Karolina: To wszystko jest takie smutne. Niedawno w gazecie przeczytałam artykuł o matce, która pobiła swojego syna na śmierć za to, że nie chciał uczyć się na pamięć Koranu. W wielu islamskich krajach kilkunastoletnie dziewczynki zmusza się do małżeństw z dużo starszymi mężczyznami i rodzą one dzieci w wieku 11-12 lat. To straszne. Dobrze, że wiele krajów, właśnie dzięki podpisaniu Konwencji, zakazało tych praktyk. Babcia: Ale również w Polsce prawa dziecka nie zawsze są respektowane. Ojciec jednego z moich uczniów był pijakiem, bił go i wyzywał. Zobaczyłam sińce na jego rękach, dopiero wtedy opowiedział mi o wszystkim.

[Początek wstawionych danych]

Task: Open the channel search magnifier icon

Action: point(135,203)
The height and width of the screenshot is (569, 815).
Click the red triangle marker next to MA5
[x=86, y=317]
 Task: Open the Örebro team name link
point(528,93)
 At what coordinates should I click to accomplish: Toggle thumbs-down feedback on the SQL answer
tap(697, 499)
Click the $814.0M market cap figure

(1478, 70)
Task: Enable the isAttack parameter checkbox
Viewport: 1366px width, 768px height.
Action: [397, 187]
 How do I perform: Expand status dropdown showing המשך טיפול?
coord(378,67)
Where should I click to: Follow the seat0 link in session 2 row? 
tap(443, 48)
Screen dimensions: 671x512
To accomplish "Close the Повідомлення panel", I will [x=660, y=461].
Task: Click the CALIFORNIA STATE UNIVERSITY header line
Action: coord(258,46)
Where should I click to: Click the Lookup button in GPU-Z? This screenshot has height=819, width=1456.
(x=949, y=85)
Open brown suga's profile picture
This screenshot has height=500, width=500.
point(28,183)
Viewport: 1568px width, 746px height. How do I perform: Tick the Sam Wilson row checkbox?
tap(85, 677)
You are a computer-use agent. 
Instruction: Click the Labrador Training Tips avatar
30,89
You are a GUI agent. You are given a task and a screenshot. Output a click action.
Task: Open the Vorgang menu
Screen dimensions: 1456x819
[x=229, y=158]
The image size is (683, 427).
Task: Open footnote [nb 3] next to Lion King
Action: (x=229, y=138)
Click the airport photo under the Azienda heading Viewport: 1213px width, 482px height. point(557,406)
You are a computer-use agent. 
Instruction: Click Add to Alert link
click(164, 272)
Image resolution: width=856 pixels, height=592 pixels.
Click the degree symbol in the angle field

Dzieci boją się mówić, że są bite, bo nie chcą trafić do domu dziecka. Dzieci doznają przemocy nie tylko w rodzinach patologicznych, ale również w tzw. dobrych domach lub w placówkach wychowawczych. Ostatnio głośna była w telewizji sprawa znęcania się nad dziećmi w żłobku przez ich opiekunki. Dzieci były wyzywane, zmuszane do jedzenia, a nawet bite. Na szczęście jedna z matek włożyła dyktafon do zabawki dziecka i dzięki temu odkryto prawdę. Karolina: Też o tym słyszałam. A moje koleżanki skarżyły się, że rodzice czytają ich maile lub SMS-y, a to przecież jest łamaniem prawa dzieci do prywatności. Wielu z nas doświadcza też krzyku i zniecierpliwienia własnych rodziców. To bardzo stresujące i przykre. Ale i tak mamy szczęście, bo oprócz tych drobnych wyjątków nasze prawa są jednak respektowane. Babciu, teraz już wiem, co napiszę! Dziękuję ci bardzo za tę rozmowę, a przede wszystkim za to, że mnie wysłuchałaś. Teraz rozumiem, że świat, w którym żyjemy, nie był i pewnie nigdy nie będzie doskonały. Gdyby tylko dorośli więcej z nami rozmawiali, łatwiej byłoby nam wszystkim, bo jak napisał Janusz Korczak: Gdyby dorośli nas zapytali, my byśmy niejedno dobrze doradzili. Przecie my lepiej wiemy, co nam dolega, przecie my więcej czasu mamy, żeby patrzeć i myśleć o sobie, przecież my lepiej siebie znamy, więcej razem jesteśmy. Babcia: Cieszę się, że choć trochę mogłam ci pomóc.